The combined molecular adjuvant CASAC enhances the CD8+ T cell response to a tumor-associated self-antigen in aged, immunosenescent mice

BACKGROUND: Ineffective induction of T cell mediated immunity in older individuals remains a persistent challenge for vaccine development. Thus, there is a need for more efficient and sophisticated adjuvants that will complement novel vaccine strategies for the elderly. To this end, we have investigated a previously optimized, combined molecular adjuvant, CASAC (Combined Adjuvant for Synergistic Activation of Cellular immunity), incorporating two complementary Toll-like receptor agonists, CpG and polyI:C, a class-II epitope, and interferon (IFN)-γ in aged mice. FINDINGS: In aged mice with typical features of immunosenescence, antigen specific CD8+ T cell responses were stimulated after serial vaccinations with CASAC or Complete/Incomplete Freund’s Adjuvant (CFA/IFA) and a class I epitope, deriving either from ovalbumin (SIINFEKL, SIL) or the melanoma-associated self-antigen, tyrosinase-related protein-2 (SVYDFFVWL, SVL). Pentamer analysis revealed that aged, CASAC/SIL-vaccinated animals had substantially higher frequencies of H-2K(b)/SIL-specific CD8+ T cells compared to the CFA/IFA-vaccinated groups.

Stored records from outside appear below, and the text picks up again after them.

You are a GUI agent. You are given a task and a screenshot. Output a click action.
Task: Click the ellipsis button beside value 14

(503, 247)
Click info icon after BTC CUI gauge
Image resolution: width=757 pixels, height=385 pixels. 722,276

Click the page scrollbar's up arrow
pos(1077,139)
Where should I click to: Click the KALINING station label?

Similarly, higher frequencies of H-2K(b)/SVL-pentamer+ and IFN-γ+ CD8+ T cells were detected in the aged, CASAC + SVL-vaccinated mice than in their CFA/IFA-vaccinated counterparts. In both antigen settings, CASAC promoted significantly better functional CD8+ T cell activity. CONCLUSION: These studies demonstrate that functional CD8+ T cells, specific for both foreign and tumour-associated self-antigens, can be effectively induced in aged immunosenescent mice using the novel multi-factorial adjuvant CASAC.